** What you will do **
Please continue the libvirt mailing list thread below about confining QEMU with Linux containers, starting right after its last line. The data that follows the thread is not part of it.

** Source passage **
----
[libvirt] Notes from the KVM Forum relevant to libvirt

Thu Aug 25 13:58:27 UTC 2011

Quoting Stefan Hajnoczi (stefanha at gmail.com):
> On Thu, Aug 25, 2011 at 11:03 AM, Daniel P. Berrange
> <berrange at redhat.com> wrote:
> > On Thu, Aug 25, 2011 at 10:10:27AM +0100, Stefan Hajnoczi wrote:
> >> On Wed, Aug 24, 2011 at 3:46 PM, Daniel P. Berrange <berrange at redhat.com> wrote:
> >> > On Wed, Aug 24, 2011 at 03:20:57PM +0100, Stefan Hajnoczi wrote:
> >> >> On Tue, Aug 23, 2011 at 4:31 PM, Daniel P. Berrange <berrange at redhat.com> wrote:
> >> >> > On Tue, Aug 23, 2011 at 04:24:46PM +0100, Stefan Hajnoczi wrote:
> >> >> >> On Tue, Aug 23, 2011 at 12:15 PM, Daniel P. Berrange
> >> >> >> <berrange at redhat.com> wrote:
> >> >> >> > I was at the KVM Forum / LinuxCon last week and there were many
> >> >> >> > interesting things discussed which are relevant to ongoing libvirt
> >> >> >> > development. Here was the list that caught my attention. If I have
> >> >> >> > missed any, fill in the gaps....
> >> >> >> >
> >> >> >> >  - Sandbox/container KVM.  The Solaris port of KVM puts QEMU inside
> >> >> >> >   a zone so that an exploit of QEMU can't escape into the full OS.
> >> >> >> >   Containers are Linux's parallel of Zones, and while not nearly as
> >> >> >> >   secure yet, it would still be worth using more containers support
> >> >> >> >   to confine QEMU.
> >> >> >>
> >> >> >> Can you elaborate on why Linux containers are "not nearly as secure"
> >> >> >> [as Solaris Zones]?
> >> >> >
> >> >> > Mostly because the Linux namespace functionality is far from complete,
> >> >> > notably lacking proper UID/GID/capability separation, and UID/GID
> >> >> > virtualization wrt filesystems. The longer answer is here:
> >> >> >
> >> >> >   https://wiki.ubuntu.com/UserNamespace
> >> >> >
> >> >> > So at this time you can't build a secure container on Linux, relying
> >> >> > just on DAC alone. You have to add in a MAC layer ontop of the container
> >> >> > to get full security benefits, which obviously defeats the point of
> >> >> > using the container as a backup for failure in the MAC layer.
> >> >>
> >> >> Thanks, that is interesting.  I still don't understand why that is a
> >> >> problem.  Linux containers (lxc) uses a different pid namespace (no
> >> >> ptrace worries), file system root (restricted to a subdirectory tree),
> >> >> forbids most device nodes, etc.  Why does the user namespace matter
> >> >> for security in this case?
> >> >
> >> > A number of reasons really...
> >> >
> >> > If user ID '0' on the host starts a container, and a process inside
> >> > the container does 'setuid(500)', then any user outside the container
> >> > with UID 500 will be able to kill that process. Only user ID '0' should
> >> > have been allowed todo that.
> >> >
> >> > It will also let non-root user IDs on the host OS, start containers
> >> > and have root uid=0 inside the container.
> >> >
> >> > Finally, any files created inside the container with, say, uid 500
> >> > will be accessible by any other process with UID 500, in either the
> >> > host or any other container
> >>
> >> These points mean that the host can peek inside containers and has
> >> access to their processes/files.  But from the point of a libvirt
> >> running inside a container there is no security problem.
----
** Extracted data **
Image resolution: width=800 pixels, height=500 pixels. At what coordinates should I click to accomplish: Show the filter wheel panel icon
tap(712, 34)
----
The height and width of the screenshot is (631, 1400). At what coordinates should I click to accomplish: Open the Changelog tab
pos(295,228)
----
** Final result **
> >>
> >> This is kind of like saying that root on the host can modify KVM guest
> >> disk images.  That is true but I don't see it as a security problem
> >> because the root on the host is the trusted part of the system.
> >>
> >> >> I think it matters when giving multiple containers access to the same
> >> >> file system.  Is that what you'd like to do for libvirt?
> >> >
> >> > Each container would have to share a (readonly) view onto the host
> >> > filesystem so it can see the QEMU emulator install / libraries. There
> >> > would also have to be some writable areas per QEMU container.  QEMU
> >> > inside the container would be set to run as some non-root UID (from
> >> > the container's POV). So both problem 1 & 3 above would impact the
> >> > security of this confinement.
> >>
> >> But is there a way to escape confinement?  If not, then this is secure.
> >
> > The filesystem UID/GID ownership is the most likely way you can escape
> > the confinement. You would have to be very careful to ensure that each
> > container's view of the filesystem did not include any directories
> > with files that are assigned to another container, since the UID
> > separation would not prevent access to another container's resources.
> >
> > This is rather tedious but could be just about doable, but it gets
> > harder when you throw in things like sysfs and PCI device assignment.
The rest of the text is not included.